- [What you need to do] Which lines of the records below contain the word "agent"? Copy each of them out.

- [Input records]
......

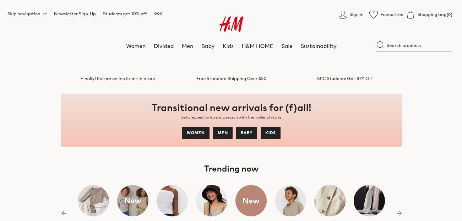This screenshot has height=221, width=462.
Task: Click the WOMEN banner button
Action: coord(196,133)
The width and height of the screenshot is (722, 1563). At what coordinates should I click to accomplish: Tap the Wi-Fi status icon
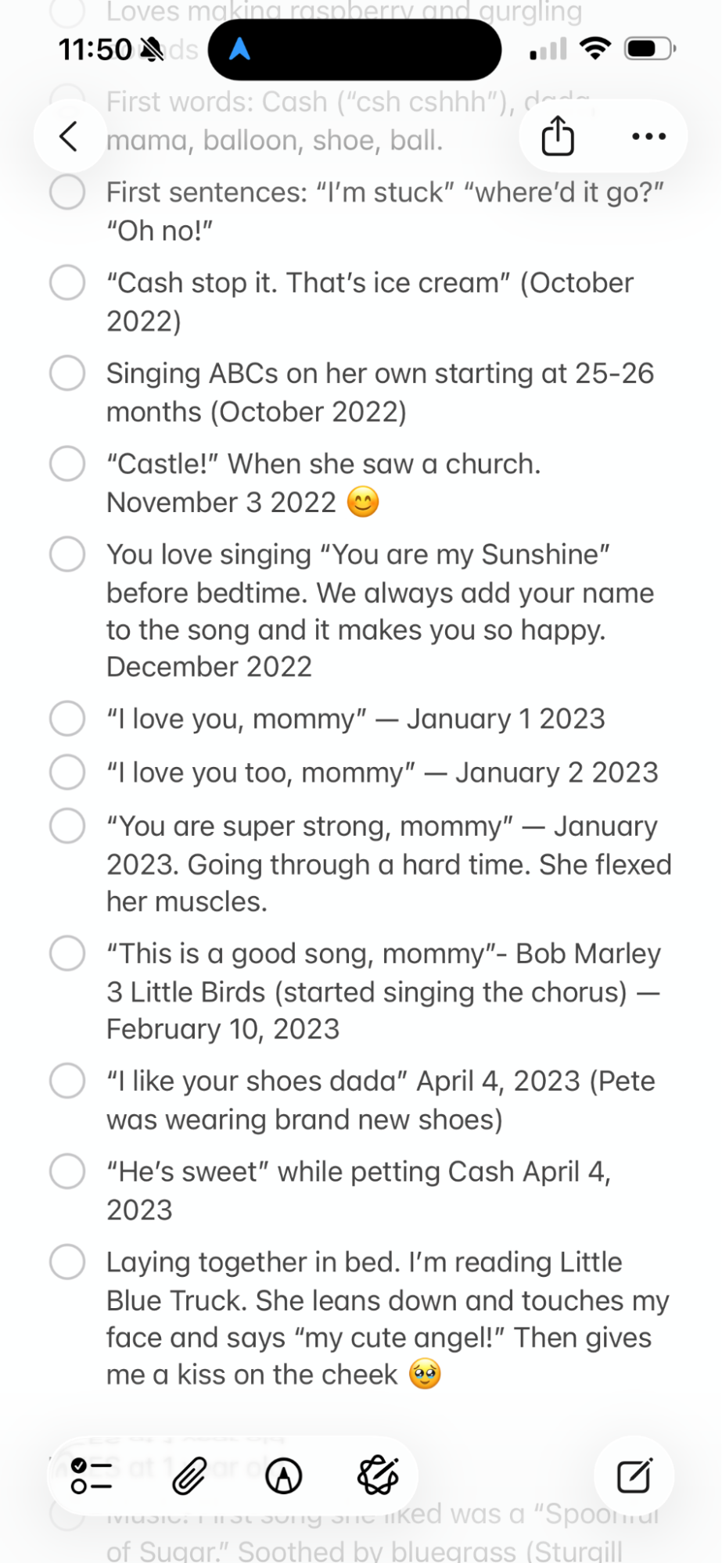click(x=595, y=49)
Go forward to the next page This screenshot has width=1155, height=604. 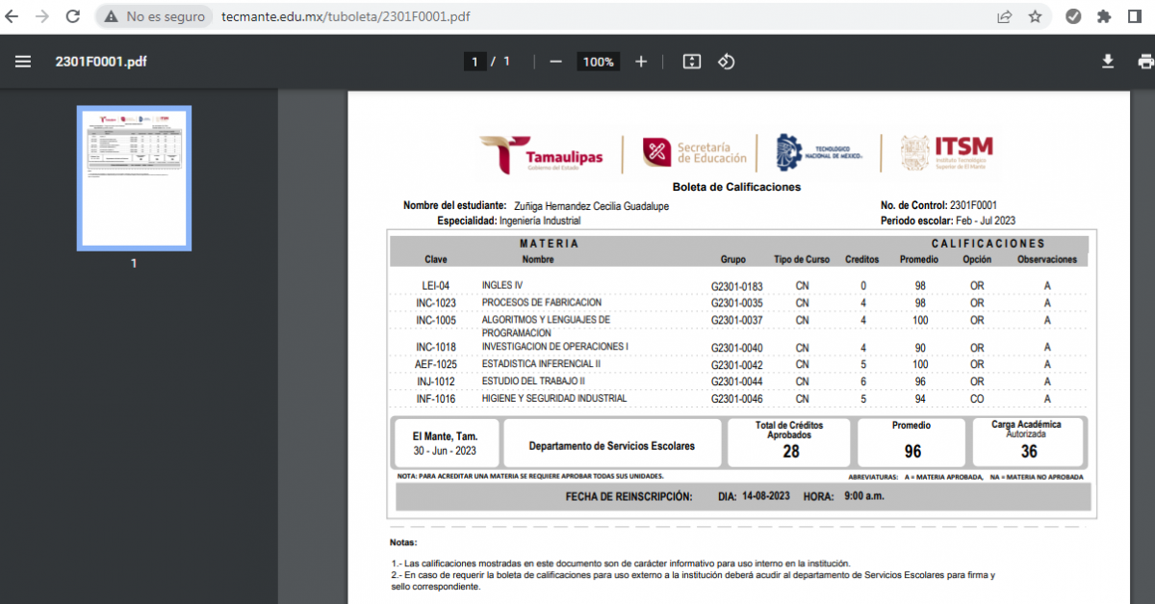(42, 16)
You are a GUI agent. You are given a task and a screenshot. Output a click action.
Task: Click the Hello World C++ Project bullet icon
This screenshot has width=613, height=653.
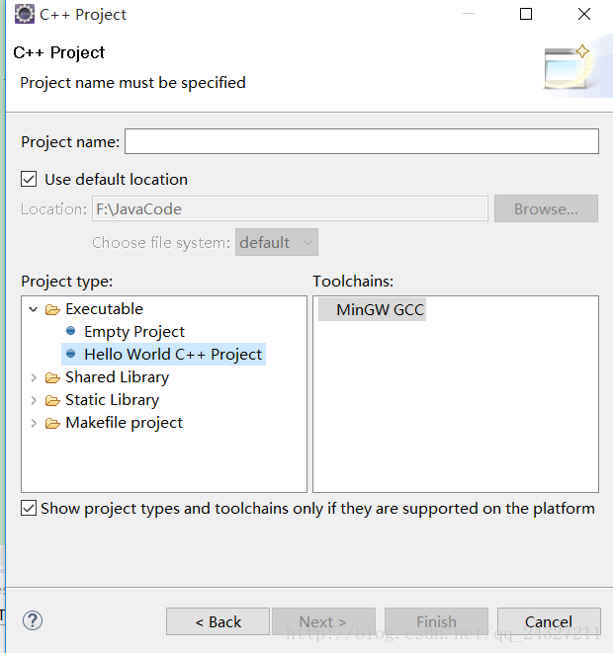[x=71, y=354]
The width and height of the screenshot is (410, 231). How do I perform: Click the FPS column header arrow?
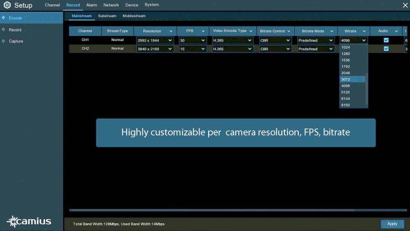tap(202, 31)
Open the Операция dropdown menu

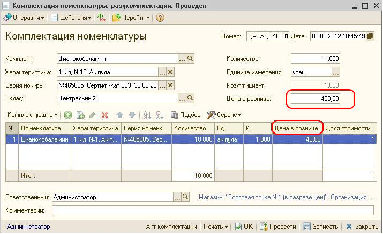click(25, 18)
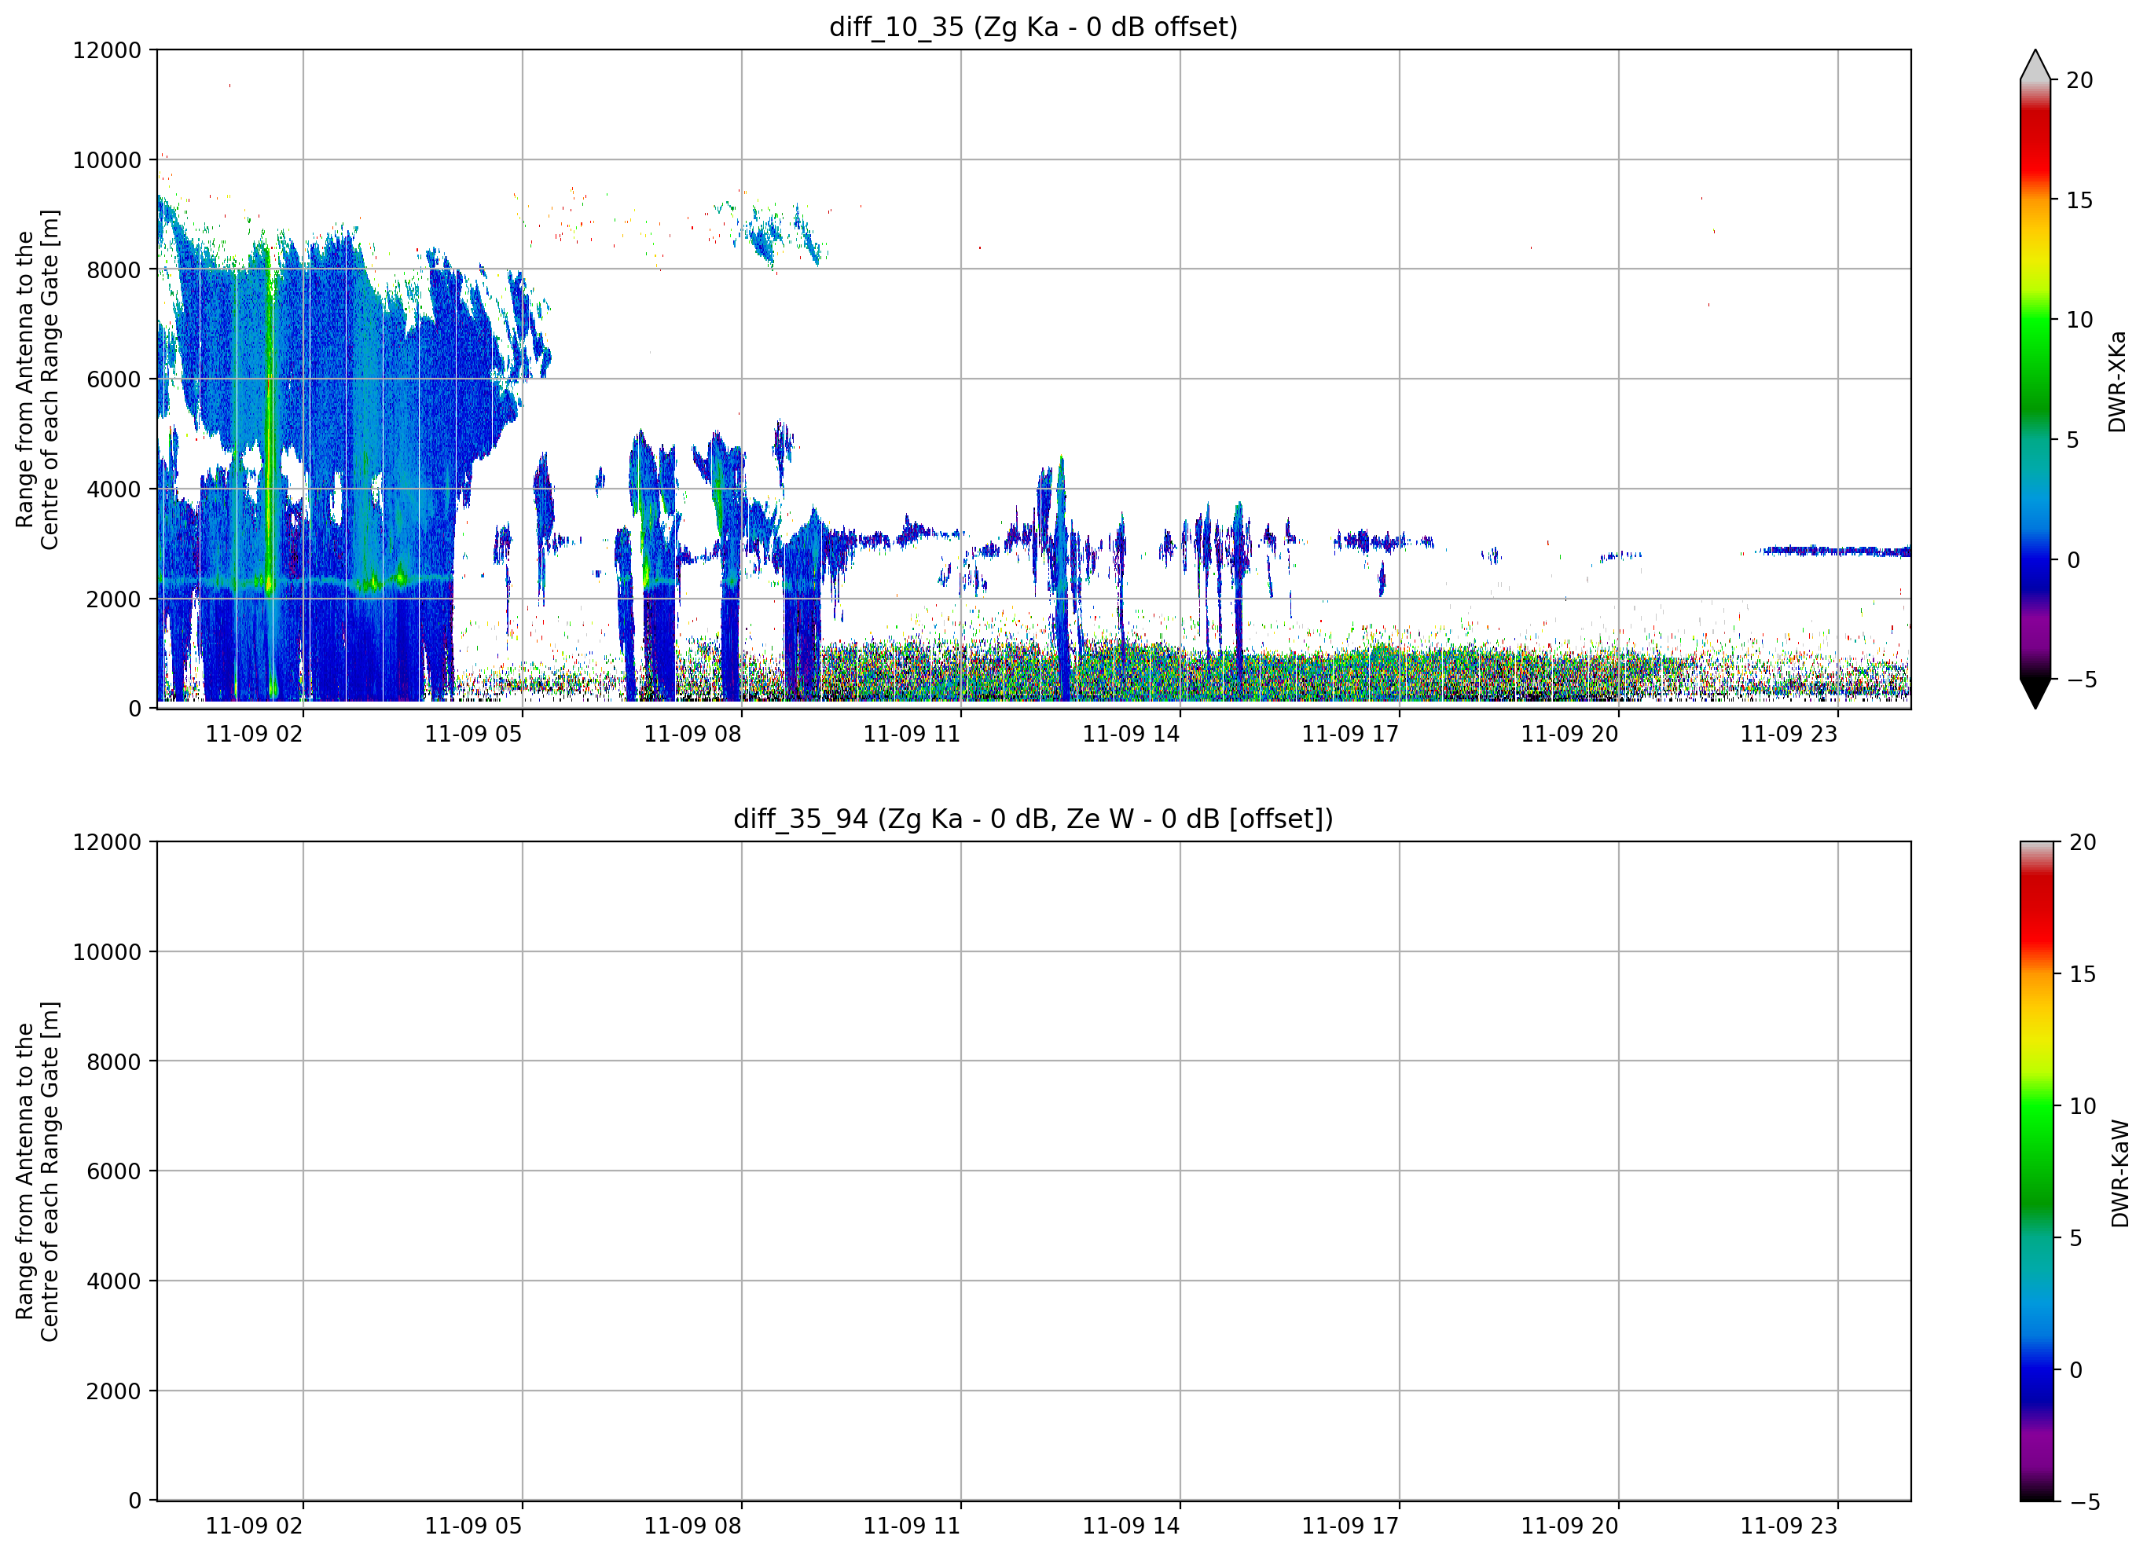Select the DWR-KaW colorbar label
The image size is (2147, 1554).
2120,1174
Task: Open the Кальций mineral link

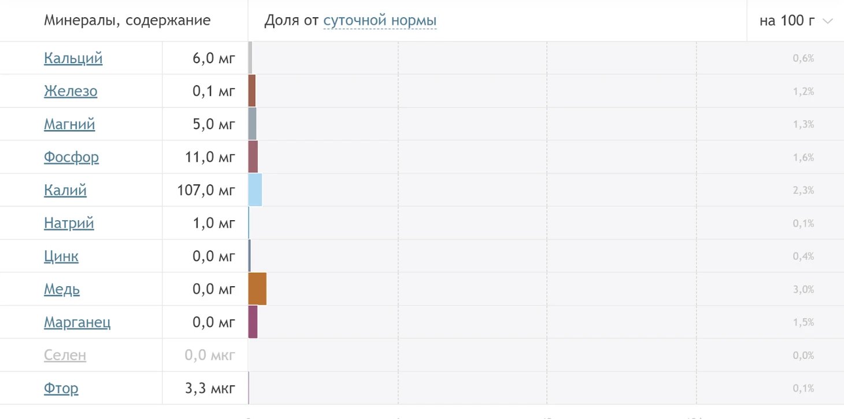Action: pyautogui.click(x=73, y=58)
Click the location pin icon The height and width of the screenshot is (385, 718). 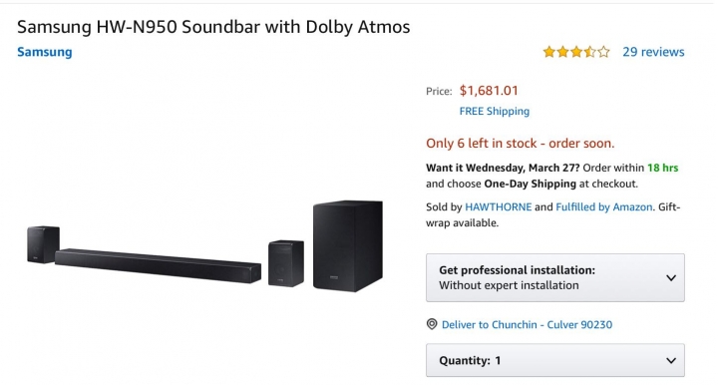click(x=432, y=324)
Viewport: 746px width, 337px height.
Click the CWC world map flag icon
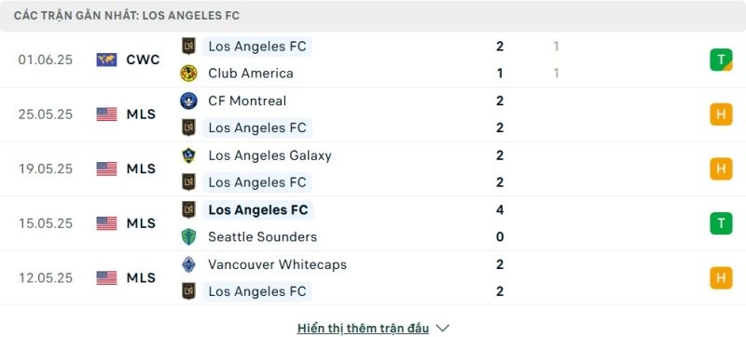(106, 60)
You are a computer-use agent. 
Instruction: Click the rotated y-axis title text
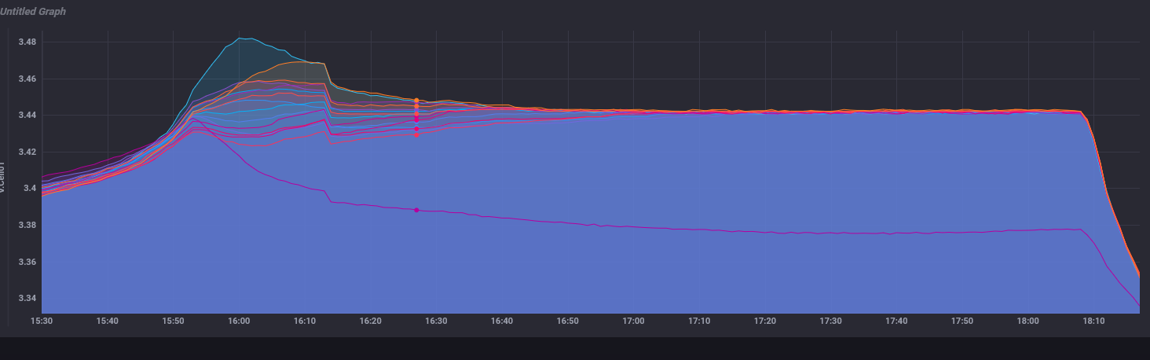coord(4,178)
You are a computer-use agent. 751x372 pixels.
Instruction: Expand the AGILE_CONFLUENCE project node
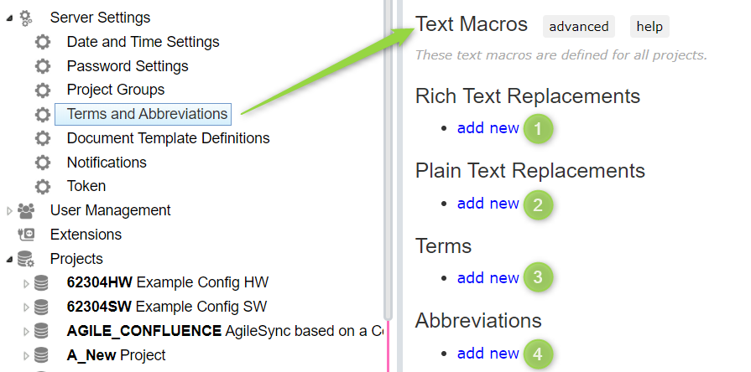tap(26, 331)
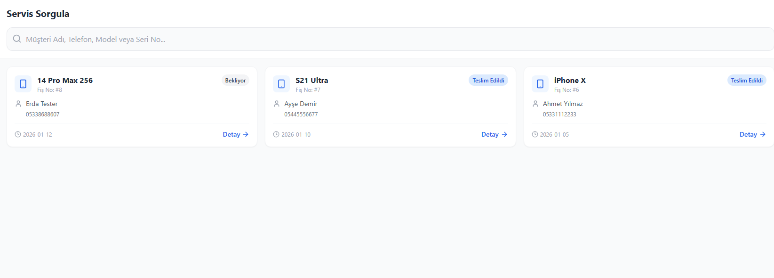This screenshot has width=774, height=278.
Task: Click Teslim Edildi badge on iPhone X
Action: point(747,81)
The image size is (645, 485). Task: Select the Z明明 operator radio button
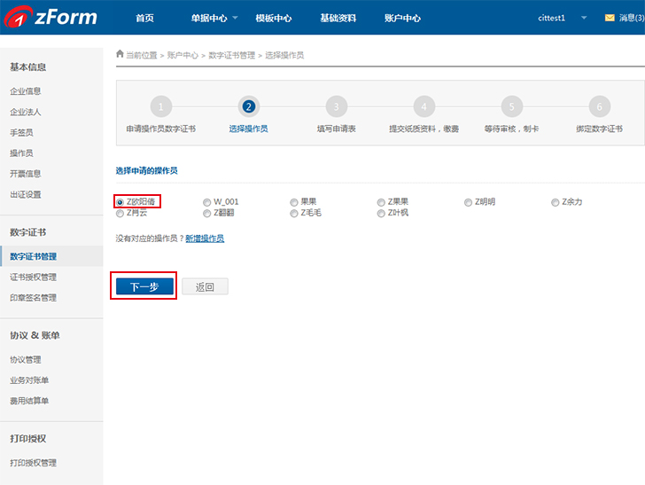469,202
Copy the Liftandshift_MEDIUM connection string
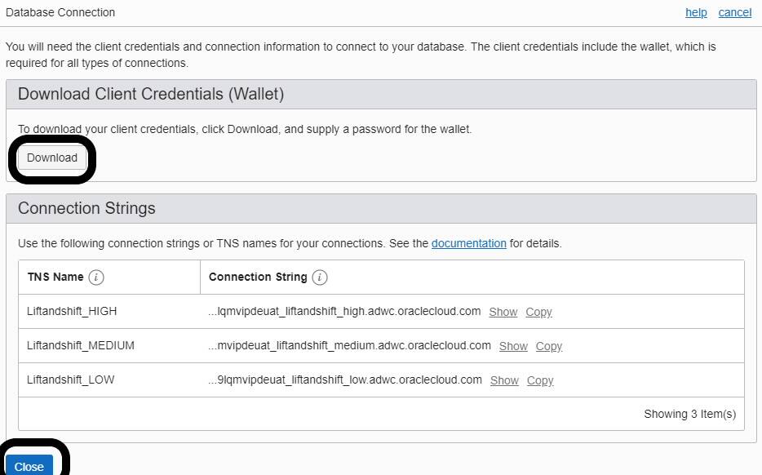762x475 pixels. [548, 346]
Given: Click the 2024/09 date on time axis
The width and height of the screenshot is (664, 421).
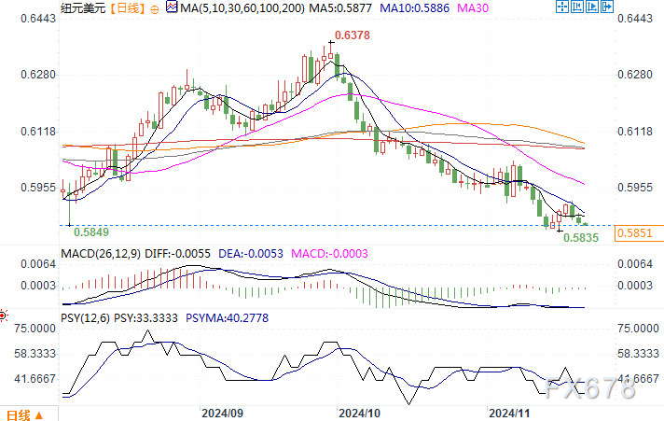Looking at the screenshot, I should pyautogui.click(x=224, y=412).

......

- [Result for this exercise]
You are a GUI agent. You are given a task and a screenshot. Output a click action.
You are a computer-use agent. 
You are a computer-use agent. 751x372 pixels.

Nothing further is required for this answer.